Interface element entries:
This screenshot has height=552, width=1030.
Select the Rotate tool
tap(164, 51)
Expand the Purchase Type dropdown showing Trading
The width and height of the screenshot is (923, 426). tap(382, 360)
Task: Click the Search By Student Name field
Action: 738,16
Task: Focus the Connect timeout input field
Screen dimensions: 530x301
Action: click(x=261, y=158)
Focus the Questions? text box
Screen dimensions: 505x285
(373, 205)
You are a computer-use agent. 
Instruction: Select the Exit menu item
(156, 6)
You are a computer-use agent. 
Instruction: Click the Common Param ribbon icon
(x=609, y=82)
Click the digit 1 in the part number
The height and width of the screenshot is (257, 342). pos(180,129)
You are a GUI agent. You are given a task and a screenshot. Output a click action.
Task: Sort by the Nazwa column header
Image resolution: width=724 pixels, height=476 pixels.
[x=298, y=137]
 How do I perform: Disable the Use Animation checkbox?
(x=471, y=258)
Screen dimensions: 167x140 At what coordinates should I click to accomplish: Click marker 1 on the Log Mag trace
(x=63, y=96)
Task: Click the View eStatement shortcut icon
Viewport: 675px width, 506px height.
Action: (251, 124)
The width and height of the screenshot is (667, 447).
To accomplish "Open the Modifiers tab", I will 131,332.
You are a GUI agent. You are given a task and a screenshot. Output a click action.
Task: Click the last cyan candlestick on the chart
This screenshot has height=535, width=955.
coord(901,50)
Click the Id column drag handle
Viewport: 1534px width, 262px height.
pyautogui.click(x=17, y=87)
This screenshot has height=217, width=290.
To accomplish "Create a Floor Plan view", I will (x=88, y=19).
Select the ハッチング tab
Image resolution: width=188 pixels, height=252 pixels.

» **What the exercise asks**: Rewrite all of the entries above with "Instruction" changed to "Goal" wherever it occurs, keeping everything else the same.

» **Response to the task**:
This screenshot has height=552, width=1030.
Select the Rotate tool
tap(164, 51)
Expand the Purchase Type dropdown showing Trading
The width and height of the screenshot is (923, 426). tap(382, 360)
Task: Click the Search By Student Name field
Action: 738,16
Task: Focus the Connect timeout input field
Screen dimensions: 530x301
Action: click(x=261, y=158)
Focus the Questions? text box
Screen dimensions: 505x285
(373, 205)
You are a computer-use agent. 
Goal: Select the Exit menu item
(156, 6)
You are a computer-use agent. 
Goal: Click the Common Param ribbon icon
(x=609, y=82)
Click the digit 1 in the part number
The height and width of the screenshot is (257, 342). pos(180,129)
You are a GUI agent. You are given a task and a screenshot. Output a click action.
Task: Sort by the Nazwa column header
Image resolution: width=724 pixels, height=476 pixels.
[x=298, y=137]
 How do I perform: Disable the Use Animation checkbox?
(x=471, y=258)
Screen dimensions: 167x140 At what coordinates should I click to accomplish: Click marker 1 on the Log Mag trace
(x=63, y=96)
Task: Click the View eStatement shortcut icon
Viewport: 675px width, 506px height.
Action: (251, 124)
The width and height of the screenshot is (667, 447).
To accomplish "Open the Modifiers tab", I will 131,332.
You are a GUI agent. You are given a task and a screenshot. Output a click action.
Task: Click the last cyan candlestick on the chart
This screenshot has height=535, width=955.
coord(901,50)
Click the Id column drag handle
Viewport: 1534px width, 262px height.
pyautogui.click(x=17, y=87)
This screenshot has height=217, width=290.
To accomplish "Create a Floor Plan view", I will (x=88, y=19).
Select the ハッチング tab
Image resolution: width=188 pixels, height=252 pixels.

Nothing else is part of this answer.